* **Instructions to follow**
Copy every line of the material below word for word, leaving nothing out.

[Target pointing data]
****************

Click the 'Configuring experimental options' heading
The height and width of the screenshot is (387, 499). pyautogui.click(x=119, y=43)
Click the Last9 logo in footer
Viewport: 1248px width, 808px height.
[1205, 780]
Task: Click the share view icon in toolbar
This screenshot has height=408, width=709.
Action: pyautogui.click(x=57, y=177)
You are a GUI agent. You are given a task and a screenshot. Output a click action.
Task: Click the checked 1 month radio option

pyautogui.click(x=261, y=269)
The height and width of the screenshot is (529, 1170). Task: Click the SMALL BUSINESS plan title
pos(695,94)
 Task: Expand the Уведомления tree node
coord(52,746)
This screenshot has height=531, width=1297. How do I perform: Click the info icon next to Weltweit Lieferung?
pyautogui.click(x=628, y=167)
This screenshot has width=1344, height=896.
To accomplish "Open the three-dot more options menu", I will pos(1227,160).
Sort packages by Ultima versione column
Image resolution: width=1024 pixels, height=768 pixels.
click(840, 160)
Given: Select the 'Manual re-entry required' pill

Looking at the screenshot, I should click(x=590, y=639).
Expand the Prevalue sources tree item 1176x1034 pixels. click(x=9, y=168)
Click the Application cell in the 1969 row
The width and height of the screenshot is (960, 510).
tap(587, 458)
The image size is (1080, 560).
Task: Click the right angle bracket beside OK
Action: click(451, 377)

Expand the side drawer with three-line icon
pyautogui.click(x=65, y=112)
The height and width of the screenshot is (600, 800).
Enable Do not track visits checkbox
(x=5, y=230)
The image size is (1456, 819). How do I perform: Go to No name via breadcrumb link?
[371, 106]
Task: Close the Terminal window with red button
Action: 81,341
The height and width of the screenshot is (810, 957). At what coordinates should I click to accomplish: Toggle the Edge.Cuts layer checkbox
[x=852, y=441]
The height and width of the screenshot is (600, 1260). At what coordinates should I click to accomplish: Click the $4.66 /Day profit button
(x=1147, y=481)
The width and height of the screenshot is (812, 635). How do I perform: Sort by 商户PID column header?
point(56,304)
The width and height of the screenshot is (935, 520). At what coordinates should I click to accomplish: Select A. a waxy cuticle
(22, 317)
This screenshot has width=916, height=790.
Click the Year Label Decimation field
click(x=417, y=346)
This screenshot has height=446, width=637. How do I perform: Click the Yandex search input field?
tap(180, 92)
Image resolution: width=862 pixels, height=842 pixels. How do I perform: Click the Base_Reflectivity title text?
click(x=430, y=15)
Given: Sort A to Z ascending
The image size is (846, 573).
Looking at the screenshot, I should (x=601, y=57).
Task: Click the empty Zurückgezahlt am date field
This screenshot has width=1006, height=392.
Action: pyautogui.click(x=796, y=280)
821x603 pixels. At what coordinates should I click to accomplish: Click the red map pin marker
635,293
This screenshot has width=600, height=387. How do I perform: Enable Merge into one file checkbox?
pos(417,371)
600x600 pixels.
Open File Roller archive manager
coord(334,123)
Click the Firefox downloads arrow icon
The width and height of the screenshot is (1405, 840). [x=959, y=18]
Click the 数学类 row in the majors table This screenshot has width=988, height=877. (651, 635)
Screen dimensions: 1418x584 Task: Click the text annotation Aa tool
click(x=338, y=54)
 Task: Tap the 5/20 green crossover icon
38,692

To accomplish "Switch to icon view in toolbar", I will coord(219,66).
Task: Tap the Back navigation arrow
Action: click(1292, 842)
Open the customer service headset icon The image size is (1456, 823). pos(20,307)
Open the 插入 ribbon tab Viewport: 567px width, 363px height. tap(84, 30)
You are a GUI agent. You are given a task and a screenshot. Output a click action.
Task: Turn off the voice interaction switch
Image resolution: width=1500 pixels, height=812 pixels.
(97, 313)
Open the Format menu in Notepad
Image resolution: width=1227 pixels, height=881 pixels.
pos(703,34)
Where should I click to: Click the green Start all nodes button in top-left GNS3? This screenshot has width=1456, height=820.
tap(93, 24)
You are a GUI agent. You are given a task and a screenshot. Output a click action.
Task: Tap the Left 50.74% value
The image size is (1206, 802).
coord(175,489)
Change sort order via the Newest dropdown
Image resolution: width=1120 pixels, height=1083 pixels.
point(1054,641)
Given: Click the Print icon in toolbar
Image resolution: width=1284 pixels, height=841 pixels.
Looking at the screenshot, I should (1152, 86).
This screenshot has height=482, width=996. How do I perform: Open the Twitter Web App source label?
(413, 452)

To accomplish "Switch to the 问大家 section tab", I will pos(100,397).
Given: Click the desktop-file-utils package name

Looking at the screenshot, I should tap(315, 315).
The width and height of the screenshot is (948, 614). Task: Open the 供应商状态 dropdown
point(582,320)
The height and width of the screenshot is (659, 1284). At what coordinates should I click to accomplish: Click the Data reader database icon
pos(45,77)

****************

* **Correct answer**
Click the 'Configuring experimental options' heading
The height and width of the screenshot is (387, 499). pyautogui.click(x=119, y=43)
Click the Last9 logo in footer
Viewport: 1248px width, 808px height.
[1205, 780]
Task: Click the share view icon in toolbar
This screenshot has height=408, width=709.
Action: pyautogui.click(x=57, y=177)
You are a GUI agent. You are given a task and a screenshot. Output a click action.
Task: Click the checked 1 month radio option

pyautogui.click(x=261, y=269)
The height and width of the screenshot is (529, 1170). Task: Click the SMALL BUSINESS plan title
pos(695,94)
 Task: Expand the Уведомления tree node
coord(52,746)
This screenshot has height=531, width=1297. How do I perform: Click the info icon next to Weltweit Lieferung?
pyautogui.click(x=628, y=167)
This screenshot has width=1344, height=896.
To accomplish "Open the three-dot more options menu", I will pos(1227,160).
Sort packages by Ultima versione column
Image resolution: width=1024 pixels, height=768 pixels.
click(840, 160)
Given: Select the 'Manual re-entry required' pill

Looking at the screenshot, I should click(x=590, y=639).
Expand the Prevalue sources tree item 1176x1034 pixels. click(x=9, y=168)
Click the Application cell in the 1969 row
The width and height of the screenshot is (960, 510).
tap(587, 458)
The image size is (1080, 560).
Task: Click the right angle bracket beside OK
Action: click(451, 377)

Expand the side drawer with three-line icon
pyautogui.click(x=65, y=112)
The height and width of the screenshot is (600, 800).
Enable Do not track visits checkbox
(x=5, y=230)
The image size is (1456, 819). How do I perform: Go to No name via breadcrumb link?
[371, 106]
Task: Close the Terminal window with red button
Action: 81,341
The height and width of the screenshot is (810, 957). At what coordinates should I click to accomplish: Toggle the Edge.Cuts layer checkbox
[x=852, y=441]
The height and width of the screenshot is (600, 1260). At what coordinates should I click to accomplish: Click the $4.66 /Day profit button
(x=1147, y=481)
The width and height of the screenshot is (812, 635). How do I perform: Sort by 商户PID column header?
point(56,304)
The width and height of the screenshot is (935, 520). At what coordinates should I click to accomplish: Select A. a waxy cuticle
(22, 317)
This screenshot has width=916, height=790.
Click the Year Label Decimation field
click(x=417, y=346)
This screenshot has height=446, width=637. How do I perform: Click the Yandex search input field?
tap(180, 92)
Image resolution: width=862 pixels, height=842 pixels. How do I perform: Click the Base_Reflectivity title text?
click(x=430, y=15)
Given: Sort A to Z ascending
The image size is (846, 573).
Looking at the screenshot, I should (x=601, y=57).
Task: Click the empty Zurückgezahlt am date field
This screenshot has width=1006, height=392.
Action: pyautogui.click(x=796, y=280)
821x603 pixels. At what coordinates should I click to accomplish: Click the red map pin marker
635,293
This screenshot has width=600, height=387. How do I perform: Enable Merge into one file checkbox?
pos(417,371)
600x600 pixels.
Open File Roller archive manager
coord(334,123)
Click the Firefox downloads arrow icon
The width and height of the screenshot is (1405, 840). [x=959, y=18]
Click the 数学类 row in the majors table This screenshot has width=988, height=877. (651, 635)
Screen dimensions: 1418x584 Task: Click the text annotation Aa tool
click(x=338, y=54)
 Task: Tap the 5/20 green crossover icon
38,692

To accomplish "Switch to icon view in toolbar", I will coord(219,66).
Task: Tap the Back navigation arrow
Action: click(1292, 842)
Open the customer service headset icon The image size is (1456, 823). pos(20,307)
Open the 插入 ribbon tab Viewport: 567px width, 363px height. tap(84, 30)
You are a GUI agent. You are given a task and a screenshot. Output a click action.
Task: Turn off the voice interaction switch
Image resolution: width=1500 pixels, height=812 pixels.
(97, 313)
Open the Format menu in Notepad
Image resolution: width=1227 pixels, height=881 pixels.
pos(703,34)
Where should I click to: Click the green Start all nodes button in top-left GNS3? This screenshot has width=1456, height=820.
tap(93, 24)
You are a GUI agent. You are given a task and a screenshot. Output a click action.
Task: Tap the Left 50.74% value
The image size is (1206, 802).
coord(175,489)
Change sort order via the Newest dropdown
Image resolution: width=1120 pixels, height=1083 pixels.
point(1054,641)
Given: Click the Print icon in toolbar
Image resolution: width=1284 pixels, height=841 pixels.
Looking at the screenshot, I should (1152, 86).
This screenshot has height=482, width=996. How do I perform: Open the Twitter Web App source label?
(413, 452)

To accomplish "Switch to the 问大家 section tab", I will pos(100,397).
Given: Click the desktop-file-utils package name

Looking at the screenshot, I should tap(315, 315).
The width and height of the screenshot is (948, 614). Task: Open the 供应商状态 dropdown
point(582,320)
The height and width of the screenshot is (659, 1284). At what coordinates should I click to accomplish: Click the Data reader database icon
pos(45,77)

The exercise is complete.